Item-finding records
:::::
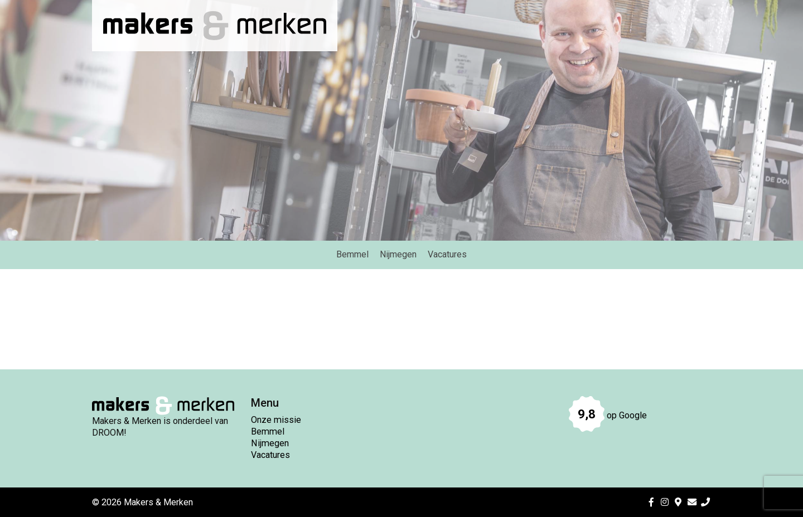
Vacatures (270, 455)
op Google (608, 415)
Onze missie (276, 419)
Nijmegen (270, 443)
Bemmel (267, 431)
:::::
Edit all the items above so that "Nijmegen" becomes "Arnhem", keeping everything else the same. Leave the pictures out of your answer.

Vacatures (270, 455)
op Google (608, 415)
Onze missie (276, 419)
Arnhem (270, 443)
Bemmel (267, 431)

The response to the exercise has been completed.